Required task: Quote the listing word for word, starting at the line that contains "You are a GUI" and ending at the last line of the listing, with both included, and leave the pictures out of your answer.

Material provided:

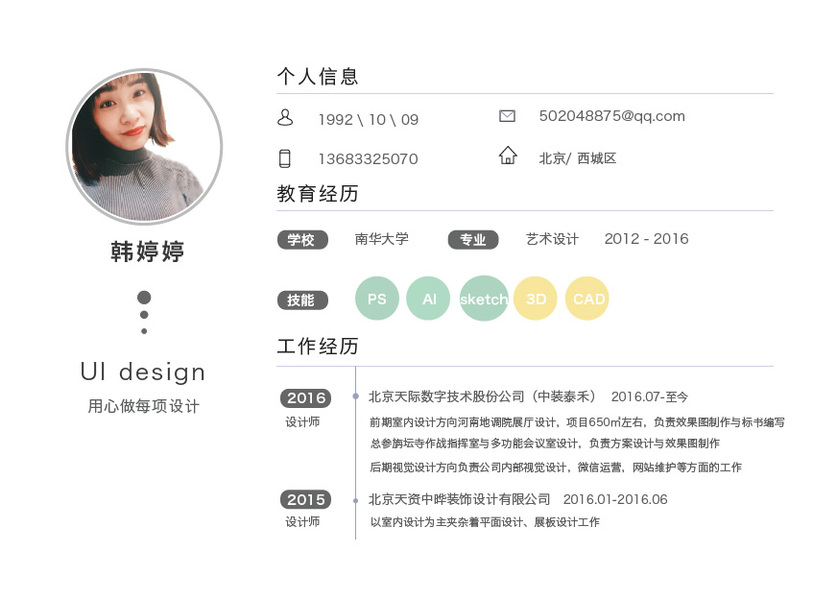837x600 pixels.
Task: Click the 技能 label badge
Action: click(303, 300)
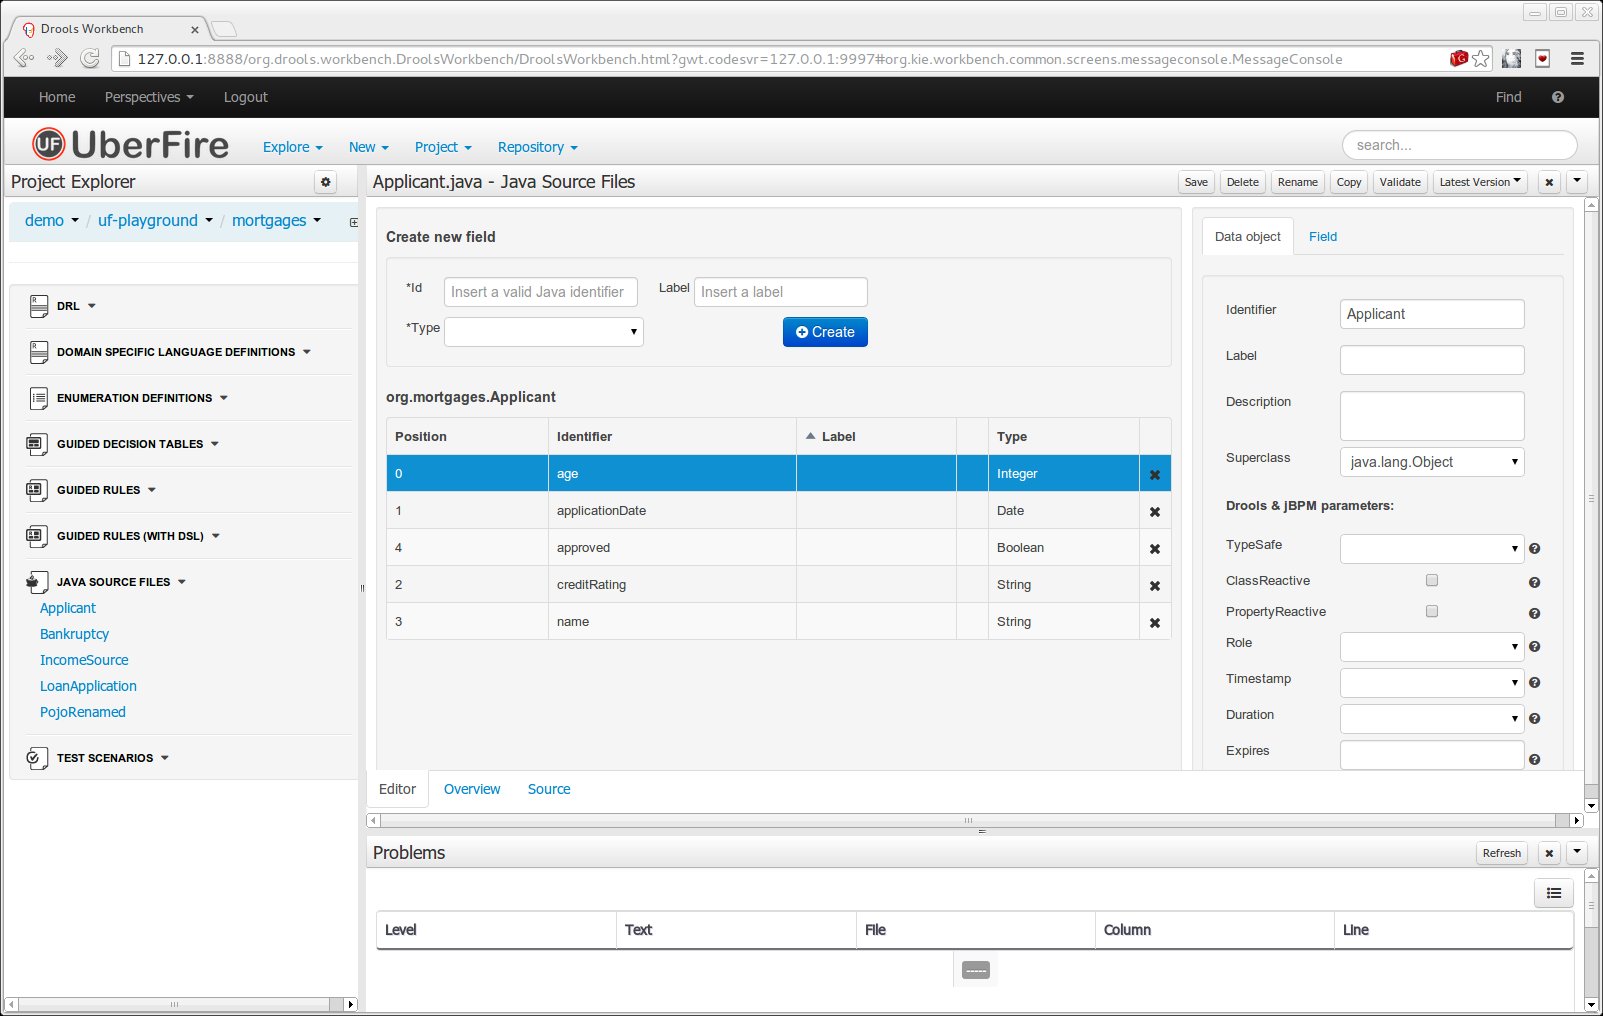
Task: Expand the Latest Version dropdown
Action: tap(1479, 182)
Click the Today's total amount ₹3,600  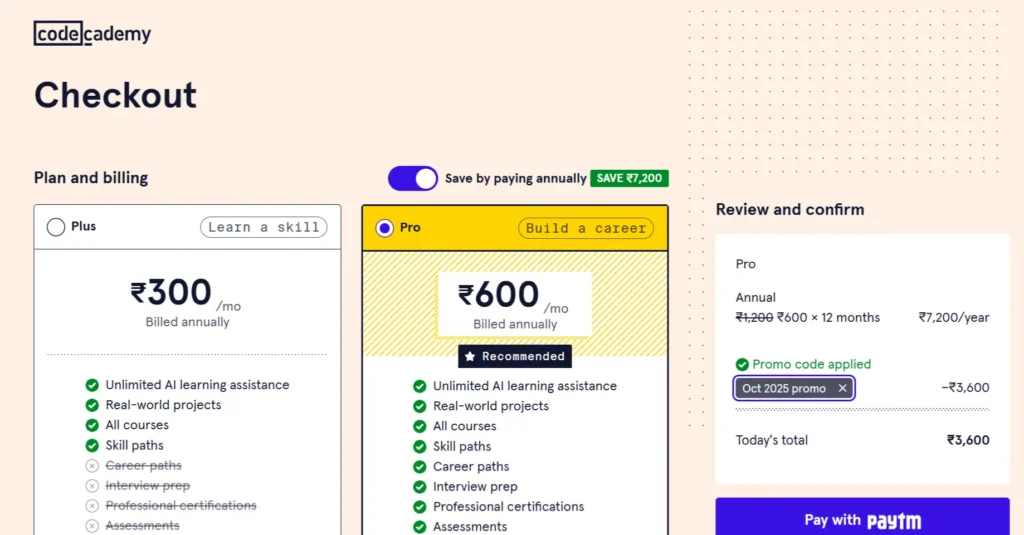[x=968, y=440]
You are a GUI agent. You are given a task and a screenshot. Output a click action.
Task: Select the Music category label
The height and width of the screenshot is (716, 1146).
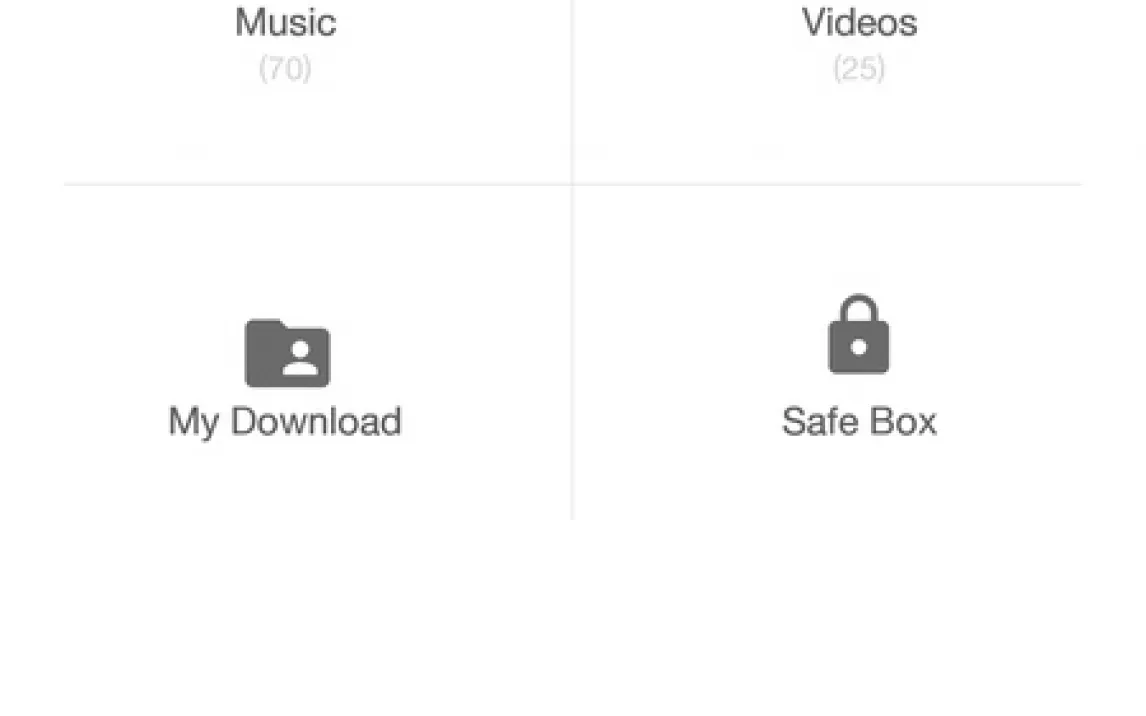click(x=286, y=23)
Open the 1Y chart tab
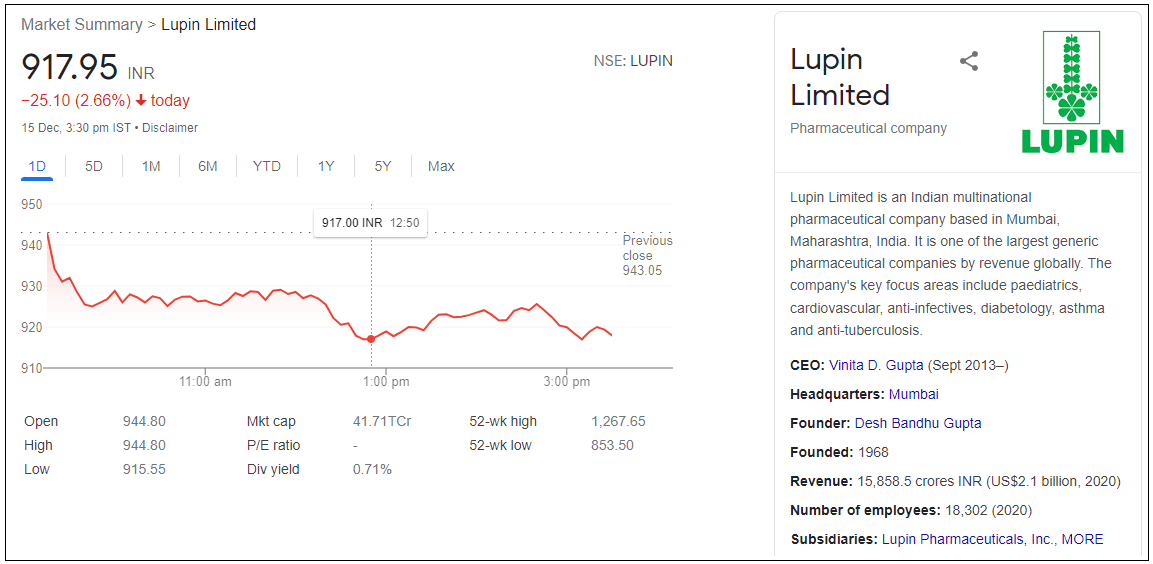The image size is (1153, 564). click(x=326, y=166)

Task response:
You are a GUI agent. You are given a task and a screenshot. Output a click action.
Task: Select the Music category label
The height and width of the screenshot is (716, 1146).
click(x=286, y=23)
Open the 1Y chart tab
The image size is (1153, 564). click(x=326, y=166)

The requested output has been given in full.